▶ [Problem]
Reproduce verbatim the rows between the line containing "Open the Participants panel" and the line containing "Action: pyautogui.click(x=74, y=43)", inclusive.

>>>>>

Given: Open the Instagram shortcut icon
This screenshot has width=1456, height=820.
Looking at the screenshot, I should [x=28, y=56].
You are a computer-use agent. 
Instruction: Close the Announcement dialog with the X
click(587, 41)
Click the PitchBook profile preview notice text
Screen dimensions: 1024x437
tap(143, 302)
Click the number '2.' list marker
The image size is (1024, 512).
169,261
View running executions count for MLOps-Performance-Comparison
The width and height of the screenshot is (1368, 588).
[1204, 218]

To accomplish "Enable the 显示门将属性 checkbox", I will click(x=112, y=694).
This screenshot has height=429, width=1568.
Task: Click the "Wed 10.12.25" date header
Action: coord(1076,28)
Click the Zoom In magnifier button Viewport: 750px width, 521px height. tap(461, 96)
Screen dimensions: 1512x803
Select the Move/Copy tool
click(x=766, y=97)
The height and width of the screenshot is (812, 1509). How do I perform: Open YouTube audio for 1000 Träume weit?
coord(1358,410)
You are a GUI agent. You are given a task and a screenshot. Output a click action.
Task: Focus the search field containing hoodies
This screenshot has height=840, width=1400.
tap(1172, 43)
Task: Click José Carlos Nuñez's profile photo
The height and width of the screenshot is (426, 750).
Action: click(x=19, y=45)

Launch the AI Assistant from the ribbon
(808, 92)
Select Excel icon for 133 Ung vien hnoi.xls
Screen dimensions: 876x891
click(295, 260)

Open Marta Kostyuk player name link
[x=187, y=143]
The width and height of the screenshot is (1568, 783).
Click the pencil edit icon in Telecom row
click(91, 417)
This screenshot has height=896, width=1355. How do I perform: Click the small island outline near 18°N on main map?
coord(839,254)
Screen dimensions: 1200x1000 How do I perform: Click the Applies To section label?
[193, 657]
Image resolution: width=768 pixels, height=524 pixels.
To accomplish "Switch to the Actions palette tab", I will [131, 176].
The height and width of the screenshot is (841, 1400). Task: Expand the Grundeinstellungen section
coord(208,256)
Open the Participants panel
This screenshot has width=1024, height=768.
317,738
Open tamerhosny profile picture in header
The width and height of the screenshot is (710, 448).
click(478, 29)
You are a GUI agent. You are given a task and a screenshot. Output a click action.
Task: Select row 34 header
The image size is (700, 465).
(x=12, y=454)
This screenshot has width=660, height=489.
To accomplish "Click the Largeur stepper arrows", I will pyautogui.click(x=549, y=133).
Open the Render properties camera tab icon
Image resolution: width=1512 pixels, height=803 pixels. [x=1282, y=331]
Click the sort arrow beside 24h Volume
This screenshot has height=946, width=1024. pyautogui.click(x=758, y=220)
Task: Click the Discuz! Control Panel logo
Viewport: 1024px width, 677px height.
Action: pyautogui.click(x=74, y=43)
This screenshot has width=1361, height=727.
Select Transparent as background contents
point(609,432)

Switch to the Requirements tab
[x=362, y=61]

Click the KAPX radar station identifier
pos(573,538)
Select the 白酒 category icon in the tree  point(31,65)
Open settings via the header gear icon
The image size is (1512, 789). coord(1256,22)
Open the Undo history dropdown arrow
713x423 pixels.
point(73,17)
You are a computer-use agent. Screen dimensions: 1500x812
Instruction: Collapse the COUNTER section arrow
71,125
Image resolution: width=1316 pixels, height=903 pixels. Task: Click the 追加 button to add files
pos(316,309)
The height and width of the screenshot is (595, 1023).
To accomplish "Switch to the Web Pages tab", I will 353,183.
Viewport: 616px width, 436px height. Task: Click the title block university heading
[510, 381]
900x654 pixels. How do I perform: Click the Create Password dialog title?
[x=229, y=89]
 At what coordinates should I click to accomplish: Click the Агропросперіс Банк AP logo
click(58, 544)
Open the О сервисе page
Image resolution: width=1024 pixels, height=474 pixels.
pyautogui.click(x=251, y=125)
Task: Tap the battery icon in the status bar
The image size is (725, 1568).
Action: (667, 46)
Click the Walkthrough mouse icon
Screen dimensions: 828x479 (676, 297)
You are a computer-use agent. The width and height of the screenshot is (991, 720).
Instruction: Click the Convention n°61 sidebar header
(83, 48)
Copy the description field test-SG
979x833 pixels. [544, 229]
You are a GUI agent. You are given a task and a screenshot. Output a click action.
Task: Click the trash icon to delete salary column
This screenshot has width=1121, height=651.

<<<<<

▶ [Solution to this problem]
Open the Participants panel
This screenshot has width=1024, height=768.
317,738
Open tamerhosny profile picture in header
The width and height of the screenshot is (710, 448).
click(478, 29)
You are a GUI agent. You are given a task and a screenshot. Output a click action.
Task: Select row 34 header
The image size is (700, 465).
(x=12, y=454)
This screenshot has width=660, height=489.
To accomplish "Click the Largeur stepper arrows", I will pyautogui.click(x=549, y=133).
Open the Render properties camera tab icon
Image resolution: width=1512 pixels, height=803 pixels. [x=1282, y=331]
Click the sort arrow beside 24h Volume
This screenshot has height=946, width=1024. pyautogui.click(x=758, y=220)
Task: Click the Discuz! Control Panel logo
Viewport: 1024px width, 677px height.
Action: pyautogui.click(x=74, y=43)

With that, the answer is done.